🤖 AI Summary
Security incident response is frequently impeded by delayed mapping between attacks and underlying vulnerabilities, and manual correlation of attack descriptions with CVE records is inherently unscalable. This paper proposes a semantic matching–based automated vulnerability linking method, employing a multi-model comparative evaluation framework centered on the *multi-qa-mpnet-base-dot-v1* sentence embedding model to achieve end-to-end semantic alignment between attack narratives and CVE entries. Evaluated on real-world attack data, the approach identifies 275 previously unrecorded vulnerability links absent from the MITRE ATT&CK knowledge base—exposing substantial coverage gaps in current threat intelligence resources. Our optimized MMPNet model achieves an F1 score of 89.0 and a recall of 94.7%; 56% of its predictions are empirically validated via co-occurrence in both CVE entries and attack logs.

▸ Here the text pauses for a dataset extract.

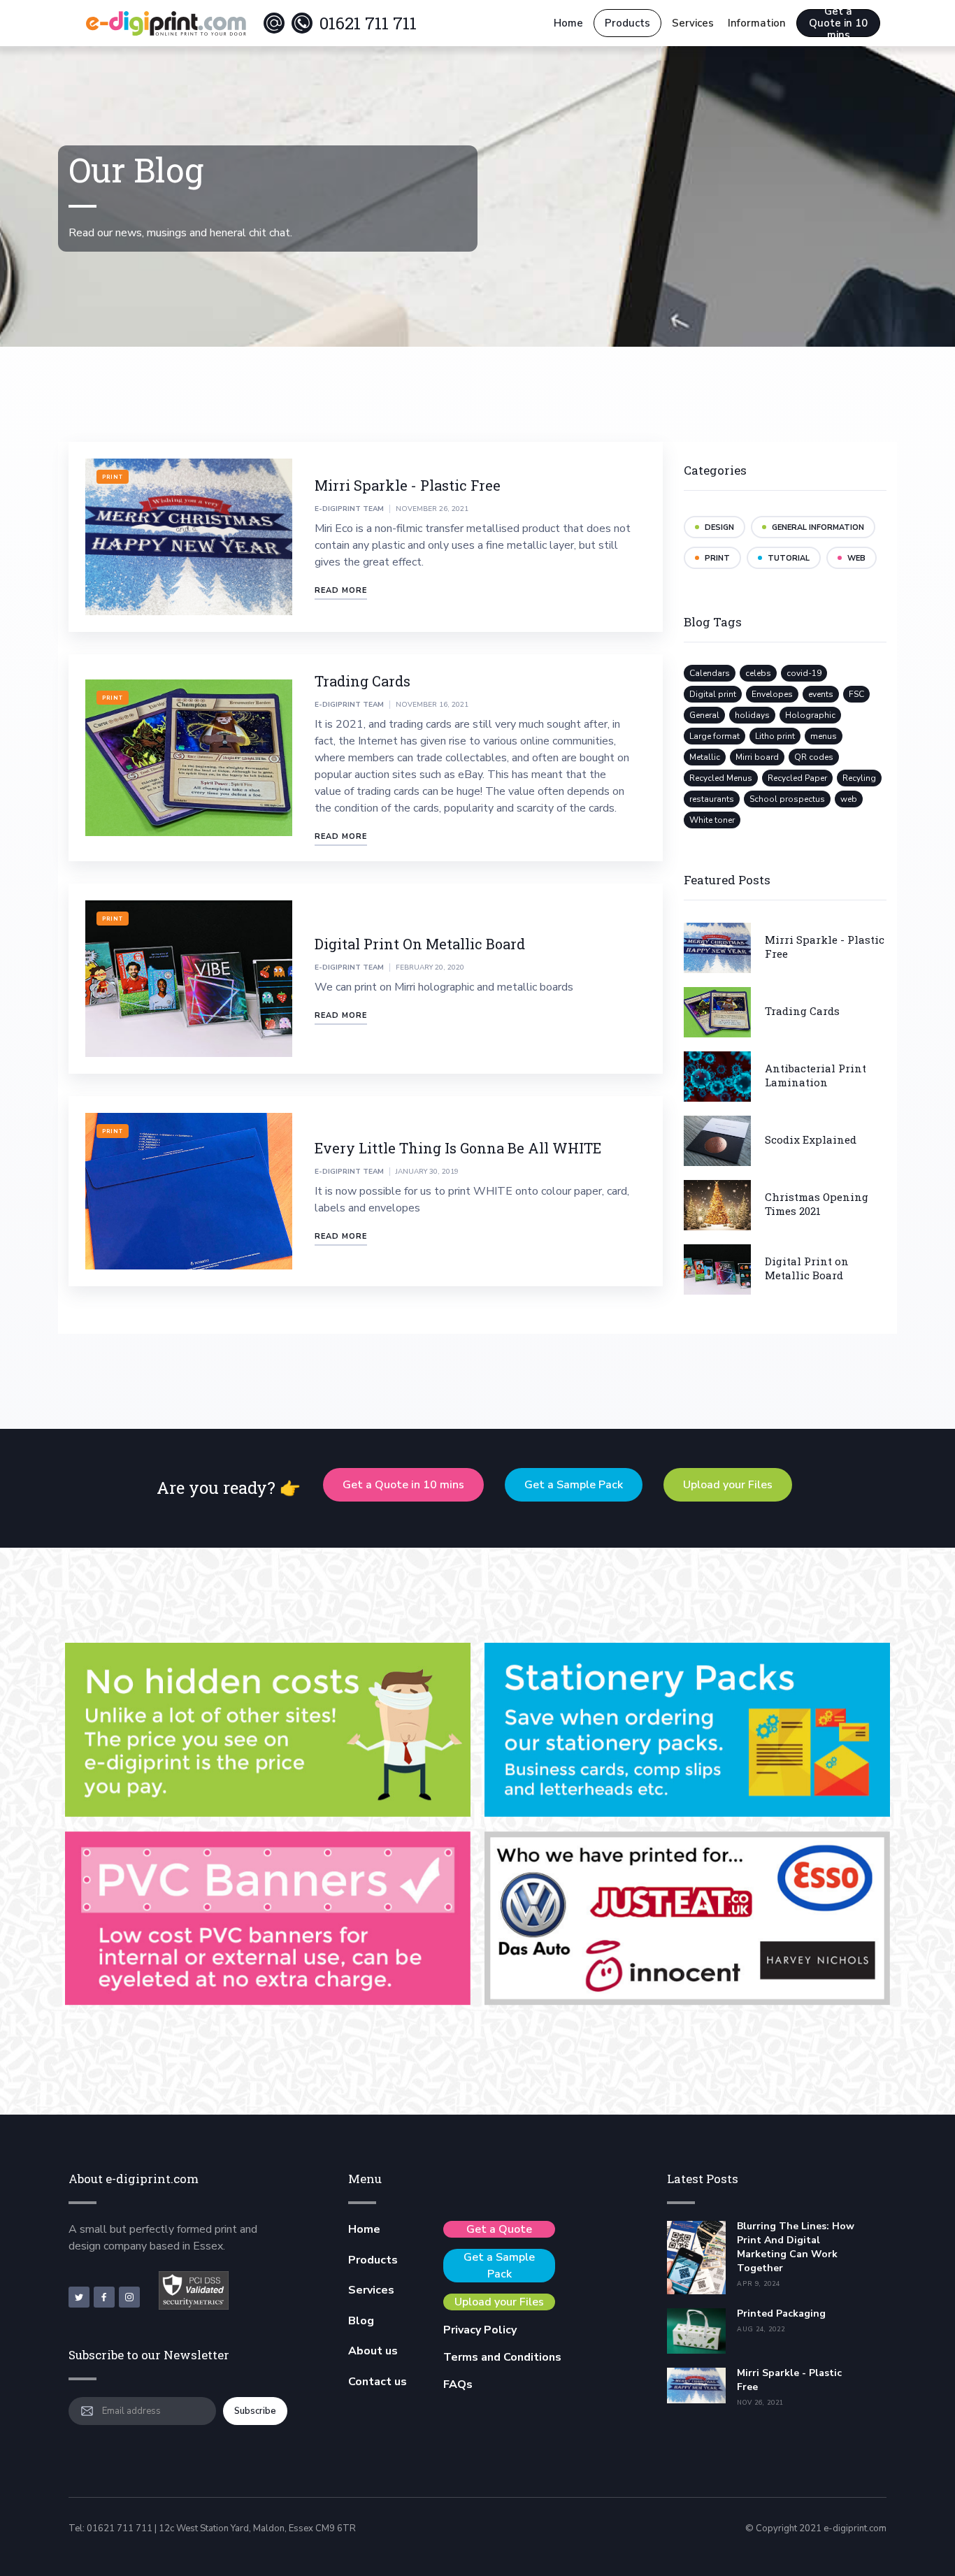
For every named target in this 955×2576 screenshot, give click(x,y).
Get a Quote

To our knowledge, this work represents the first practical, scalable deployment of semantic vulnerability association in operational security analytics.
📝 Abstract
In the domain of security, vulnerabilities frequently remain undetected even after their exploitation. In this work, vulnerabilities refer to publicly disclosed flaws documented in Common Vulnerabilities and Exposures (CVE) reports. Establishing a connection between attacks and vulnerabilities is essential for enabling timely incident response, as it provides defenders with immediate, actionable insights. However, manually mapping attacks to CVEs is infeasible, thereby motivating the need for automation. This paper evaluates 14 state-of-the-art (SOTA) sentence transformers for automatically identifying vulnerabilities from textual descriptions of attacks. Our results demonstrate that the multi-qa-mpnet-base-dot-v1 (MMPNet) model achieves superior classification performance when using attack Technique descriptions, with an F1-score of 89.0, precision of 84.0, and recall of 94.7. Furthermore, it was observed that, on average, 56% of the vulnerabilities identified by the MMPNet model are also represented within the CVE repository in conjunction with an attack, while 61% of the vulnerabilities detected by the model correspond to those cataloged in the CVE repository. A manual inspection of the results revealed the existence of 275 predicted links that were not documented in the MITRE repositories. Consequently, the automation of linking attack techniques to vulnerabilities not only enhances the detection and response capabilities related to software security incidents but also diminishes the duration during which vulnerabilities remain exploitable, thereby contributing to the development of more secure systems.